By Joanne Deschenaux  6/23/2014
 

ORLANDO, FLA.—New regulations defining the Fair Labor Standards Act’s (FLSA) “white-collar” overtime exemptions should be in place by 2016, Tammy D. McCutchen, former administrator of the U.S. Department of Labor’s Wage and Hour Division (WHD), told attendees at a 7 a.m. concurrent session June 23, 2014, aptly titled “It’s 7 a.m.: Do You Know Where Your Overtime Is Headed?”

This is a “big deal” for HR, said Michael Lotito, SPHR. Lotito was the session’s co-presenter at the Society for Human Resource Management’s Annual Conference & Exposition and an attorney in law firm Littler’s San Francisco office. HR professionals should start paying attention now and preparing for important changes that are coming, he said.  

Changes Expected

On March 13, 2014, President Barack Obama directed U.S. Secretary of Labor Thomas E. Perez to “modernize and streamline” the white-collar regulations, which define the scope of the executive, administrative, professional, outside sales and computer exemptions under the FLSA.

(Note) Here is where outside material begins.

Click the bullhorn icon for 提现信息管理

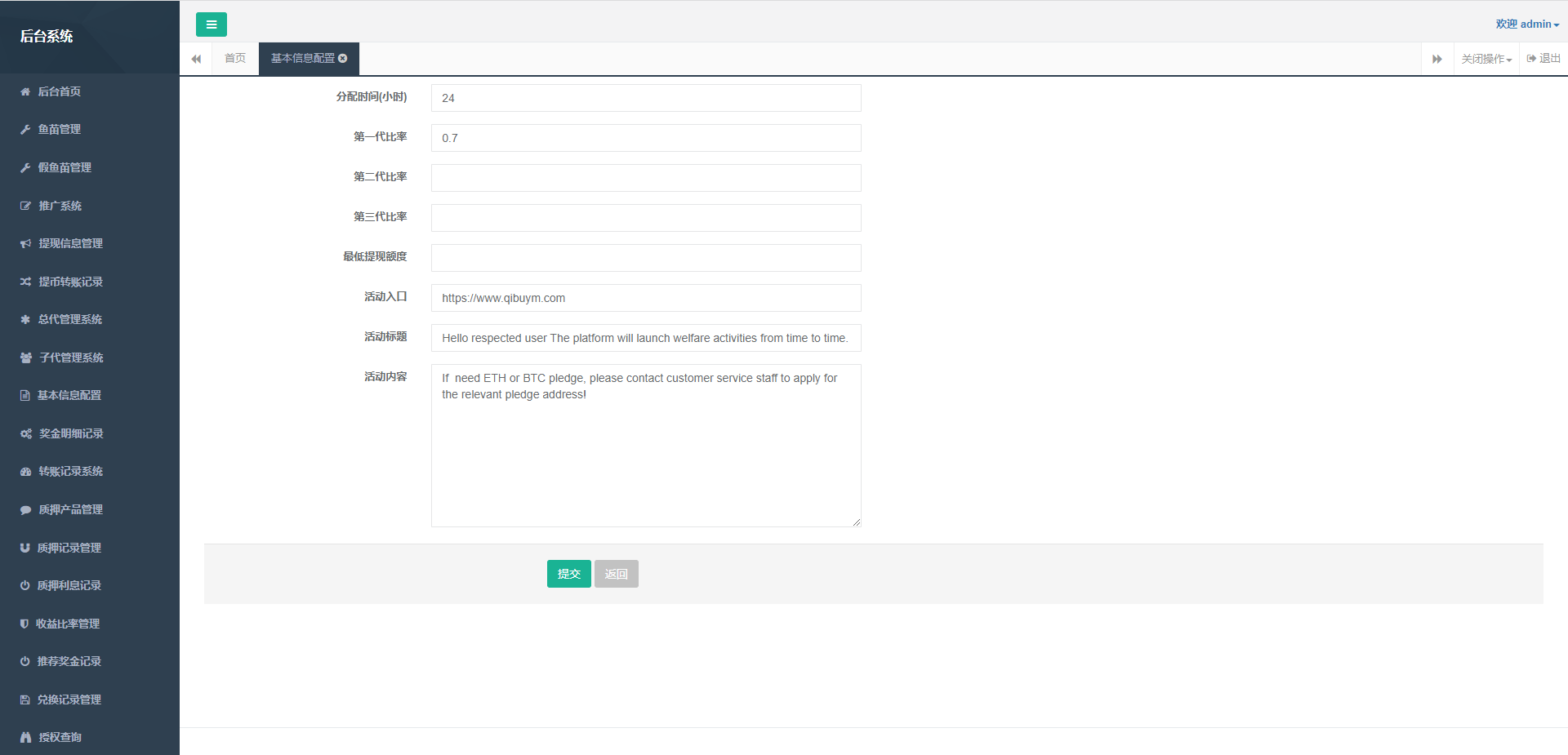25,244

“This surprised everyone,” said McCutchen, who is an attorney in Littler’s Washington, D.C., office. “No one had any idea they were going to do this.”

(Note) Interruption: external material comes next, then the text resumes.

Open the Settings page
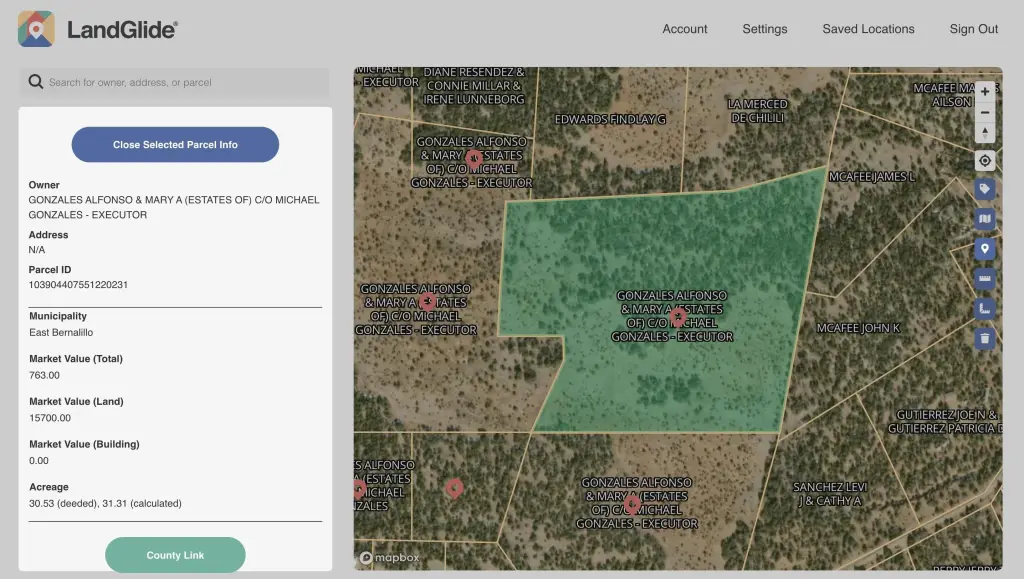Image resolution: width=1024 pixels, height=579 pixels. [764, 29]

McCutchen served as the WHD administrator in 2004, when the white-collar rules were last changed, and offered an insider’s perspective as to what HR and employers could expect this time around.

The Department of Labor (DOL) is holding “listening sessions,” where industry representatives can speak with Perez and David Weil, the current WHD administrator, and provide input as to how proposed changes would impact their businesses. The DOL has twice met with SHRM representatives, including Sunday at the Annual Conference.

There is, as of yet, no proposal on paper, McCutchen said. Based on her experience, she predicted that proposed regulations would likely come out in November 2014, followed by a comment period of three months.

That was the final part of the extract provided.